-------- DATA TERSEDIA --------

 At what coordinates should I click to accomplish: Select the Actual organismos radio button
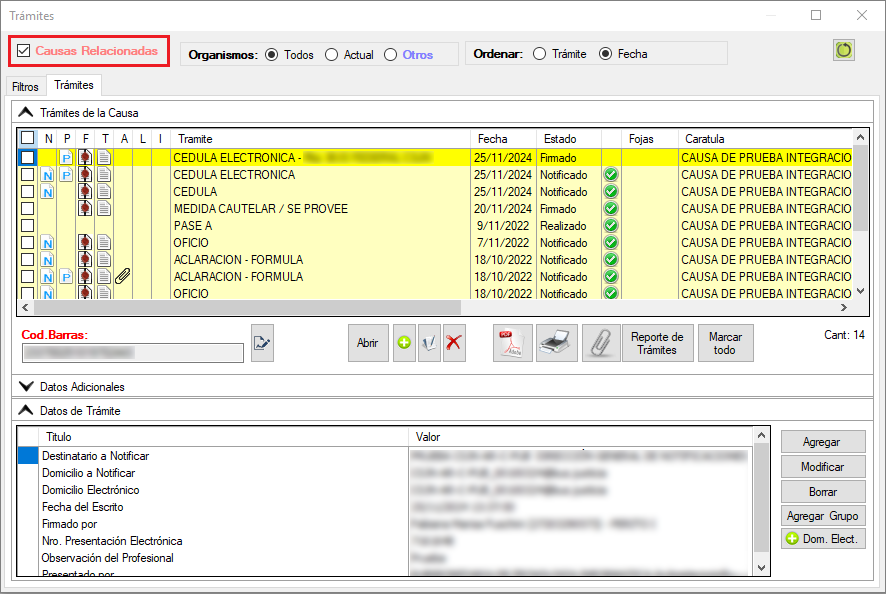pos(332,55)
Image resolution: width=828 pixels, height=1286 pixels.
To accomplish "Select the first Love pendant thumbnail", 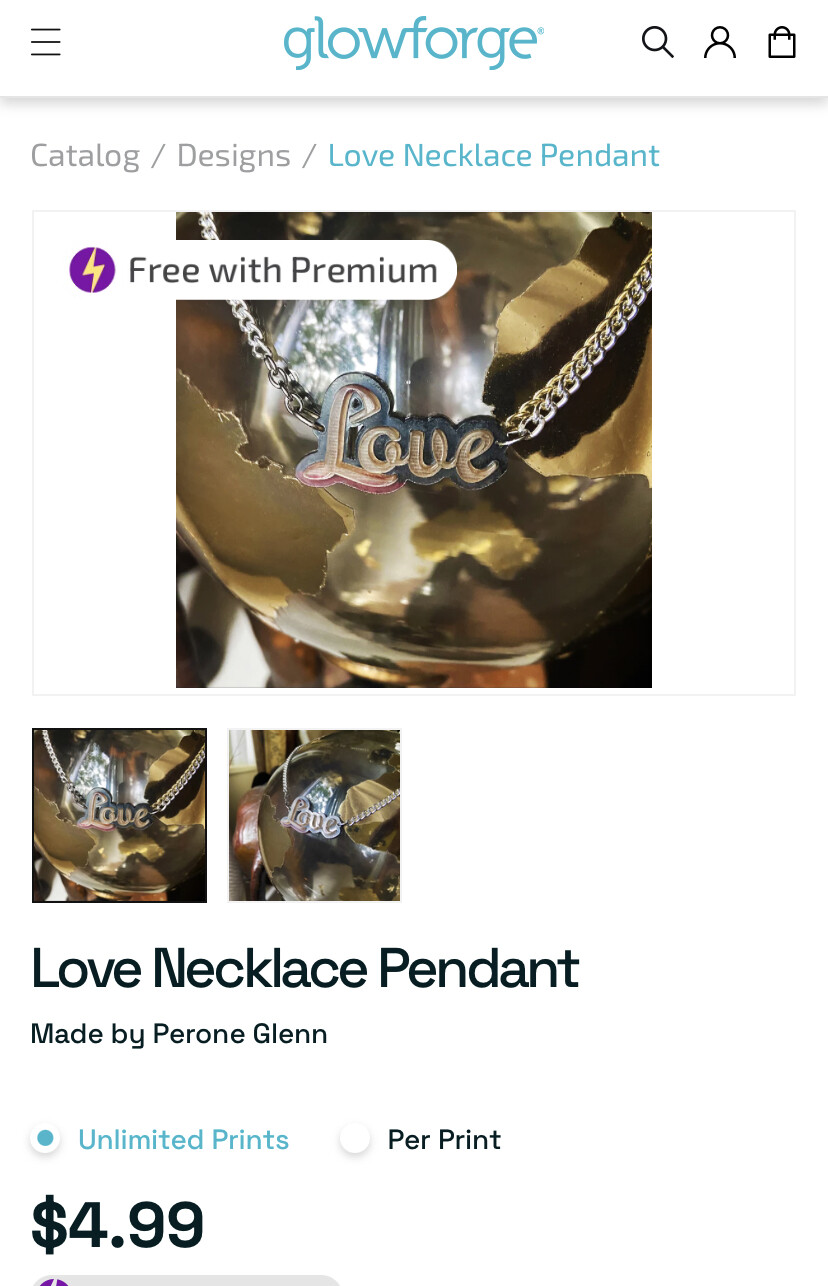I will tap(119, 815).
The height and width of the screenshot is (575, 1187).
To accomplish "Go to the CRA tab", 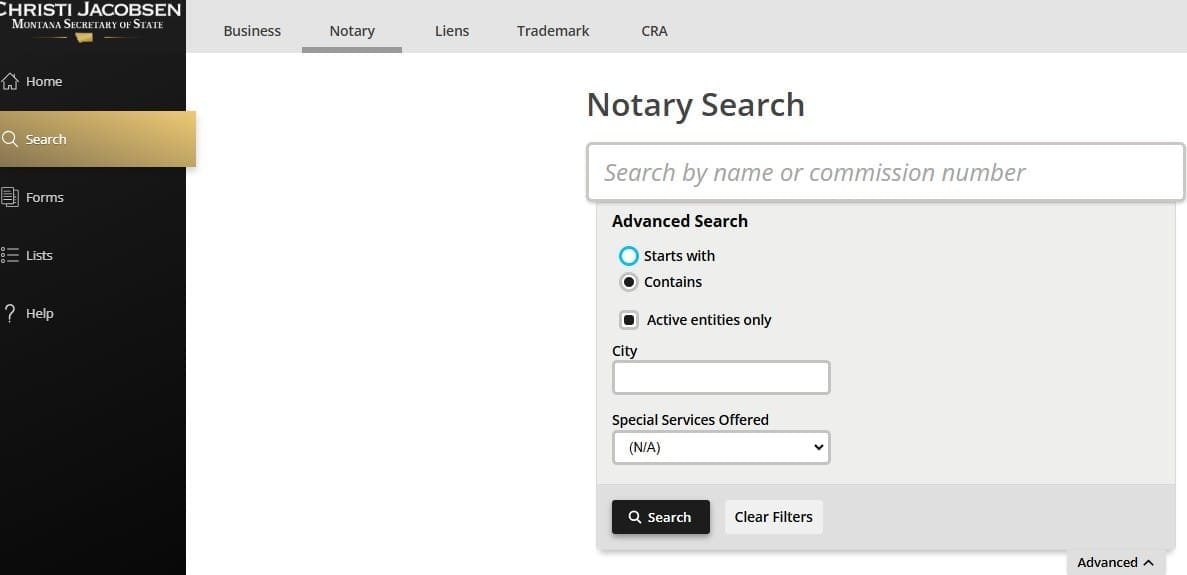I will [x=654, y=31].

--------
-------- DATA TERSEDIA --------

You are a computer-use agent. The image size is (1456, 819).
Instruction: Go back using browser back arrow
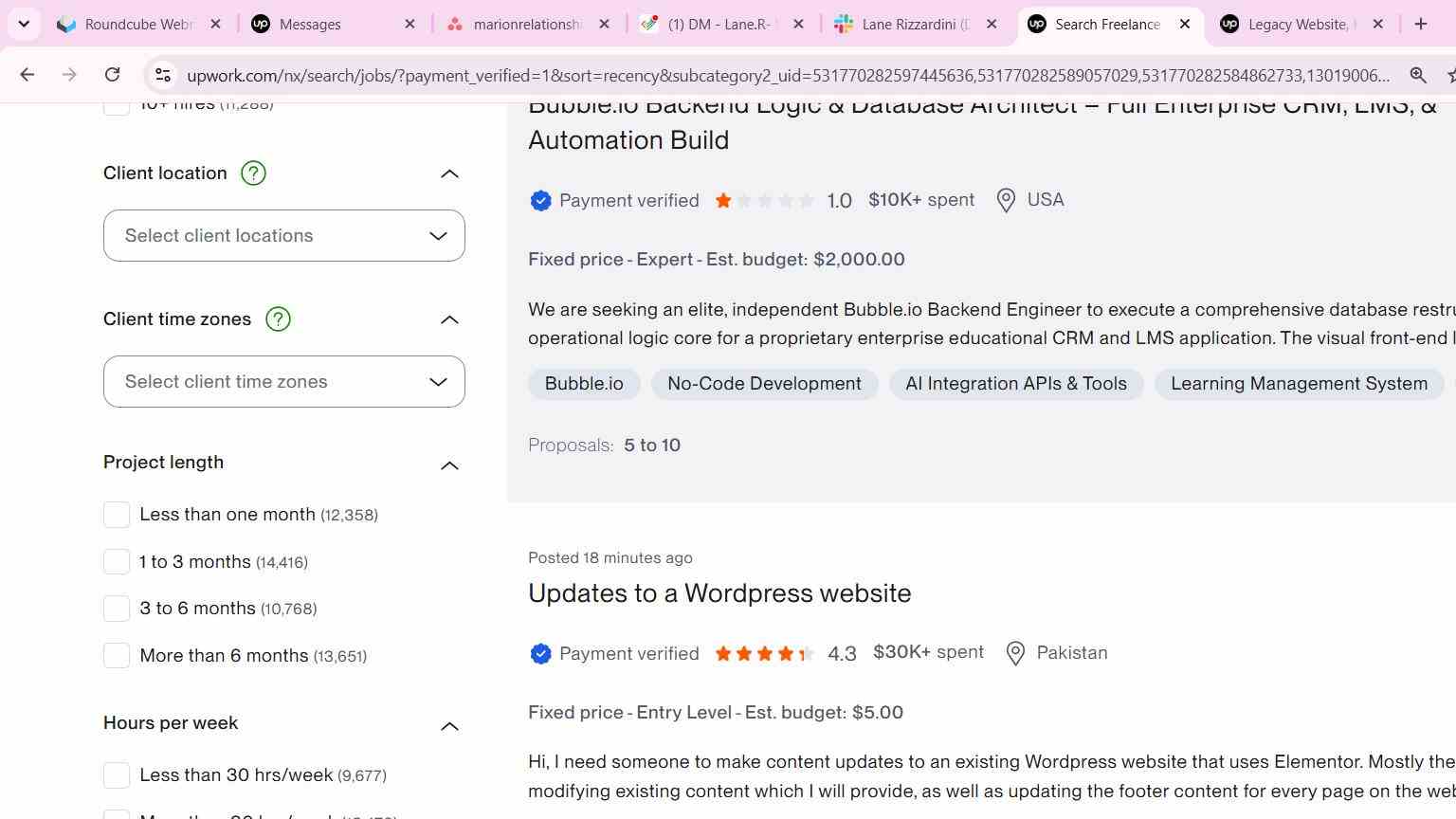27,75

--------

▸ **YANG HARUS DILAKUKAN**: Ambil setiap baris data di atas yang memuat kata "width".

▸ **HASIL DI BAWAH**:
Image resolution: width=828 pixels, height=1286 pixels.
The height and width of the screenshot is (575, 1187).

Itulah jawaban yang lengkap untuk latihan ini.